---------- EXTRAIT DE PAGE

# Transfert video IPad > USB ..?



## MisterDrako (19 Mai 2011)

Bonjour....

quelqu'un sait il s'il est possible d'effectuer un Transfert video IPad > USB ..

via l'adaptateur usb prevu our le transfert des photos par ex...

sinon comment transferez vous vos videos faites depuis l'ipad, lorsque vous etes en 
exterieur afin de liberer de l'espace sur l'IPad....?

Merci ....


----------



## lineakd (19 Mai 2011)

@misterdrako, recherches tu ceci?


----------



## MisterDrako (19 Mai 2011)

Pas tout à fait....

C'est le contraire en fait....

Je cherche une solution me permettant de transferer des video realisées avec l'IPad
Vers un support "amovible" afin de vider la memoire interne de l'IPad ....

en deplacement ça compte l'espace dispo et les videos sont gourmandes
En espace disque ! !


----------



## Deleted member 284611 (20 Mai 2011)

Utilise simplement dropbox.... C'est tout simple...

Totalement hors sujet, mais filmer avec un iPad: berk....


----------



## MisterDrako (21 Mai 2011)

Moumou92 a dit:


> Utilise simplement dropbox.... C'est tout simple...

--------------------
---------- DONNÉES FOURNIES

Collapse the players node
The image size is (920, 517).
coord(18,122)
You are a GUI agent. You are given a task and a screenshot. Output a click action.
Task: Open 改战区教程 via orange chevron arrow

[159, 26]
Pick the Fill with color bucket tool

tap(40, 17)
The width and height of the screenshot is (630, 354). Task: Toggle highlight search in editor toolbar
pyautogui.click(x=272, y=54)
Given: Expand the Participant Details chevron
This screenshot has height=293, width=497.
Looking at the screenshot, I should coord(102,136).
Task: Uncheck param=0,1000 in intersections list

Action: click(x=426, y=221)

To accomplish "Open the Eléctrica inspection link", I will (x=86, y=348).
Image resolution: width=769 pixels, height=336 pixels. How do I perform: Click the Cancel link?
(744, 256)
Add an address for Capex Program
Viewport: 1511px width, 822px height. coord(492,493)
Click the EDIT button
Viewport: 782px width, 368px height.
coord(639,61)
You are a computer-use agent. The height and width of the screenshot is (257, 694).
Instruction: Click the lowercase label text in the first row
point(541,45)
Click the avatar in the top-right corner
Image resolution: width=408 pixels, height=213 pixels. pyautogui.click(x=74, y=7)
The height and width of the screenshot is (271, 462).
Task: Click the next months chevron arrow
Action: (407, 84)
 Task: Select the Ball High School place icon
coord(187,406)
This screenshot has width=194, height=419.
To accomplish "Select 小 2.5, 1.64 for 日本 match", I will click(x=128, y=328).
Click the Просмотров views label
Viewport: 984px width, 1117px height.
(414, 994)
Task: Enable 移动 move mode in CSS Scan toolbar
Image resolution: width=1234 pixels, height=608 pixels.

--------------------

EXERCICES
1. Recopiez le passage de la discussion sur le transfert de vidéos depuis l'iPad, en commençant par "Bonjour...." et en allant jusqu'à "l'espace sur l'IPad....?".
2. Dans la discussion sur le transfert de vidéos depuis l'iPad, quelle solution le message du 20 mai 2011 propose-t-il ?

RÉPONSES PAR EXERCICE
1.
Bonjour....

quelqu'un sait il s'il est possible d'effectuer un Transfert video IPad > USB ..

via l'adaptateur usb prevu our le transfert des photos par ex...

sinon comment transferez vous vos videos faites depuis l'ipad, lorsque vous etes en 
exterieur afin de liberer de l'espace sur l'IPad....?

2. Il propose d'utiliser Dropbox.